Users are also cavalier about using PyPI code. Package managers, such as Python’s default manager pip, use PyPI as their default source for packages and their dependencies. If you don’t look closely at what you’re installing, you won’t see malware coming until it’s too late.
As Pete Morgan, Co-founder and CSO at Phylum, a software supply chain security company, said, “The dynamics between software, security, and business are changing. The purpose of package managers like PyPI is to provide a platform for developers to share their code. But it is a company’s decision to allow that code from a stranger on the Internet to be used in the applications they build for profit. So who is responsible for ensuring the code is secure? The volunteer maintainers at PyPI are doing their best. … Or should the business be taking more responsibility for protecting its developers when using open source code?”
As it is, “The volume of malicious users and malicious projects being created on the index in the past week has outpaced our ability to respond to it in a timely fashion, especially with multiple PyPI administrators on leave.” PyPI is now letting new users in, but the administrators are still close to being overwhelmed.
Were some of the malicious users the targets of US DoJ subpoenas? We don’t know Neither does the PSF. What we do know is that the PSF remains “committed to the freedom, security, and privacy of our users.”
So, the PSF is adopting new data retention and disclosure policies. Specifically, PyPI, going forward, is reducing how it retains and uses Internet Protocol (IP) addresses. But, while that’s all well and good, it won’t help keep our criminal hackers.
To make it harder for the crooks of code, the PyPI will require every account that maintains any project or organization on PyPI to enable Two-Factor Authentication (2FA) on their account by the end of 2023.
In other words, ordinary users will still be able to use PyPI without 2FA… for now. Eventually, as does GitHub, all users will be required to use 2FA.
This isn’t the first time PyPI tried to get top developers to use 2FA. In July of 2022, PyPI had a security key giveaway that began mandating 2FA for the top 1% of projects on PyPI by download count. Earlier this year, PyPI introduced “Trusted Publishing.” This uses the OpenID Connect (OIDC) standard to exchange short-lived identity tokens between a trusted third-party service and PyPI.
There are some people who believe that efforts to improve supply chain security benefits only corporate or business users, and that individual developers should not be asked to take on an uncompensated burden for their benefit.
We believe this is shortsighted.
A compromise in the supply chain can be used to attack individual developers the same as it is able to attack corporate and business users. In fact, we believe that individual developers are in a more vulnerable position than corporate and business users.

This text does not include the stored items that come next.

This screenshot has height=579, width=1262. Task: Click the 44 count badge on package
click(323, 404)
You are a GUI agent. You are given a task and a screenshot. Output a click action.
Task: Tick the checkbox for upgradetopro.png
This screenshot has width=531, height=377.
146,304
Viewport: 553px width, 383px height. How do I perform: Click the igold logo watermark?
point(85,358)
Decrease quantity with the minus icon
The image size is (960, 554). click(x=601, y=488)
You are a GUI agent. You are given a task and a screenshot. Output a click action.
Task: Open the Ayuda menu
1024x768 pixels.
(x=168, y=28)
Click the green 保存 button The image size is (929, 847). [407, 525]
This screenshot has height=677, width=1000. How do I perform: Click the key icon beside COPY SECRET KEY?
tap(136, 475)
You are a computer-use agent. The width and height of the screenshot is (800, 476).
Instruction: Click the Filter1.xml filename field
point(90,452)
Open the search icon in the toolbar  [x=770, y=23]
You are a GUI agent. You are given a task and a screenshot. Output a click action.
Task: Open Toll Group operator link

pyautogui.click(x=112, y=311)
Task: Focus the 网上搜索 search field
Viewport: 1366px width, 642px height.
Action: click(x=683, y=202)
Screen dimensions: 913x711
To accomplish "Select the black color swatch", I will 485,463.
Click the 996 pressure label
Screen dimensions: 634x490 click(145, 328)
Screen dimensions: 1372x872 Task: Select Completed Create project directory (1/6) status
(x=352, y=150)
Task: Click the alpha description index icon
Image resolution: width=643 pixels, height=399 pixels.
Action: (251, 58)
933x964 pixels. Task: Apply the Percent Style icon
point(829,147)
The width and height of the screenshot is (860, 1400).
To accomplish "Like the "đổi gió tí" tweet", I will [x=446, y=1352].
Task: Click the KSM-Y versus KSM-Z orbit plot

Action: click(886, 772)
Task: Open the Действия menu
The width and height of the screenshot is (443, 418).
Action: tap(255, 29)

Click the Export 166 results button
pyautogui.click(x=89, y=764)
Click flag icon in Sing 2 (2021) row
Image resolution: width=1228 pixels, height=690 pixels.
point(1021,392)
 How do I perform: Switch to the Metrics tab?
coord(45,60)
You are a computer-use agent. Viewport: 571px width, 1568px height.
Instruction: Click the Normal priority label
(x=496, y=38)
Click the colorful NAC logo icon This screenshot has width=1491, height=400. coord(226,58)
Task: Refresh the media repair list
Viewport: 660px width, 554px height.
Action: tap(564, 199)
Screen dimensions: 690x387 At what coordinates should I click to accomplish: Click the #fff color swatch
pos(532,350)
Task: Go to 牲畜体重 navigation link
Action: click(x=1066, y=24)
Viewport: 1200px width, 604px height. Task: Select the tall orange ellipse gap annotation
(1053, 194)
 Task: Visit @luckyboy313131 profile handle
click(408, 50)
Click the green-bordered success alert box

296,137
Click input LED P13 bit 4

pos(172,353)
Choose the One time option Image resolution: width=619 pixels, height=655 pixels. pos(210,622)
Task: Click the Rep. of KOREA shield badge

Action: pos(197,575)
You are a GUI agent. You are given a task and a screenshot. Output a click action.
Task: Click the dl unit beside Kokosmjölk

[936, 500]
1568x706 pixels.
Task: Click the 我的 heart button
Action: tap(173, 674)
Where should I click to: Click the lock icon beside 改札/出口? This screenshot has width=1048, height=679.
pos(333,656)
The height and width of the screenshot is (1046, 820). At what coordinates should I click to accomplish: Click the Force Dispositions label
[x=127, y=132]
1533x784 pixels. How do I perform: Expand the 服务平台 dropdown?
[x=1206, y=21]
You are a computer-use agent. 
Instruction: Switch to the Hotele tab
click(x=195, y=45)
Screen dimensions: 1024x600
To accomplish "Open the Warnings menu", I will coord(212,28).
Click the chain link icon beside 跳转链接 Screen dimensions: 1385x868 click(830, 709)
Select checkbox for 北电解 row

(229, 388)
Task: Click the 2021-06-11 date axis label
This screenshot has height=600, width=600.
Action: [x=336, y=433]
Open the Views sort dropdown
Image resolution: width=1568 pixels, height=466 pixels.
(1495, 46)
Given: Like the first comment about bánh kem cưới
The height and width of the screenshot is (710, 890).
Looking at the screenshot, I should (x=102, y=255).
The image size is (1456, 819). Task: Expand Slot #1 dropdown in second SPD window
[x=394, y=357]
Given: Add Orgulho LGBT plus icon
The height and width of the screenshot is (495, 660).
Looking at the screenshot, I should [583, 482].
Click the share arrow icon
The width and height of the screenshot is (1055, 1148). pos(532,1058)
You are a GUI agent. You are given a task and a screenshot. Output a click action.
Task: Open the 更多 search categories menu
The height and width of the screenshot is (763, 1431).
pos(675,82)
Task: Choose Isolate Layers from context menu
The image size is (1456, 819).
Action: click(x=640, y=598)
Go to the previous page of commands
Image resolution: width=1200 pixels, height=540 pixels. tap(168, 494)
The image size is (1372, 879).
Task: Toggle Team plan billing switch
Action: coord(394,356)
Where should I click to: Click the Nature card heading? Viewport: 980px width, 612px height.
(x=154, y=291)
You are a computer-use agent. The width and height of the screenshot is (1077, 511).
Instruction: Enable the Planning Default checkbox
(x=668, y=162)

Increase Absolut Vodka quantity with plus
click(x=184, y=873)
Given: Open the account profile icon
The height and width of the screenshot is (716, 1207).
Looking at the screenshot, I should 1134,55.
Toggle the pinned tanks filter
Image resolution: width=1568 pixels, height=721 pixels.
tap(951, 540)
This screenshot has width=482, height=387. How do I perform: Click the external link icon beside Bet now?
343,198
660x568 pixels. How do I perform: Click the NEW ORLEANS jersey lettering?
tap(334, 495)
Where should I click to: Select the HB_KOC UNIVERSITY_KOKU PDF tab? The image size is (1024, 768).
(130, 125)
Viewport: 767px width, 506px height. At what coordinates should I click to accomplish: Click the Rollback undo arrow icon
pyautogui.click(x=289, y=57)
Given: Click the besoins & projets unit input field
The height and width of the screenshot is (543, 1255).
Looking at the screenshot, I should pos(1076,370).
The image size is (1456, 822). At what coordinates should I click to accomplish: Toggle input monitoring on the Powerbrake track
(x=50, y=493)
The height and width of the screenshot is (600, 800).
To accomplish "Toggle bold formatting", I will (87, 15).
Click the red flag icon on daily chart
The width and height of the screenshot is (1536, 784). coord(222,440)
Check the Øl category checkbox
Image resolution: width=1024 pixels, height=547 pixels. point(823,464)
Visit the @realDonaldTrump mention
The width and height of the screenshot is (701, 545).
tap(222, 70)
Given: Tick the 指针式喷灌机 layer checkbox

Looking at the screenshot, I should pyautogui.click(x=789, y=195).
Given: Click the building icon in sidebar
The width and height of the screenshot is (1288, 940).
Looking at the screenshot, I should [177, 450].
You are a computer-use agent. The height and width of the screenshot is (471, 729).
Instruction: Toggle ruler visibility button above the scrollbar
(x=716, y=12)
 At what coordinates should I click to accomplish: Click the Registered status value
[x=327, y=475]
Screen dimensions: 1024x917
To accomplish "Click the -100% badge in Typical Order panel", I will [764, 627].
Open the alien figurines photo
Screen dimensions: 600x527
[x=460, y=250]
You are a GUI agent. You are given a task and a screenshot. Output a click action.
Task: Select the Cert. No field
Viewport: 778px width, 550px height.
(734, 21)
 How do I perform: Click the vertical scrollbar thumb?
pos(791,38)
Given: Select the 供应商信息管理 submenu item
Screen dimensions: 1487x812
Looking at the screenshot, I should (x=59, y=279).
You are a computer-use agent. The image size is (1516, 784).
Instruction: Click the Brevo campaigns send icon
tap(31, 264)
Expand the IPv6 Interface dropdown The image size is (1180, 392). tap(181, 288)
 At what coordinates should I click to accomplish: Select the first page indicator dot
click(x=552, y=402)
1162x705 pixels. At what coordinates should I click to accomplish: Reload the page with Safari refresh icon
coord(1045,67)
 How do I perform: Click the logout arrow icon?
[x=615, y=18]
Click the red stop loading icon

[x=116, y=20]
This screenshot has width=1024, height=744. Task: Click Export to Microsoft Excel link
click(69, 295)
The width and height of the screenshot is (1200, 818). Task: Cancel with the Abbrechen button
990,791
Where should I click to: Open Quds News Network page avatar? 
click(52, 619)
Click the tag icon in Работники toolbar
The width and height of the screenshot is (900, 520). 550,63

Besides, Stufft also noted, “The workload to support end users relies heavily on a very small group of volunteers. When a user account report is seen by our trusted admins, we have to take time to properly investigate. These are often reported as an emergency, red-alert-level urgency. By mandating 2FA for project maintainers, the likelihood of account takeovers drops significantly, reserving the emergency status for truly extraordinary circumstances. Account recovery becomes part of normal routine support efforts instead of admin-level urgency.”
Will this be enough? Probably not. As Stufft commented on Reddit, PyPI “was first created back in 2002 or 2003 …, and was sort of designed as a weekend hack project to showcase an idea to bring a package repository to Python.” It’s still close to its hackish roots. In short, PyPi comes with an enormous amount of technical debt.
Hopefully, adding a dedicated PyPI Safety and Security Engineer role will help. Frankly, PyPI can use all the help it can get. It’s a virtual project that is all too vulnerable to attacks.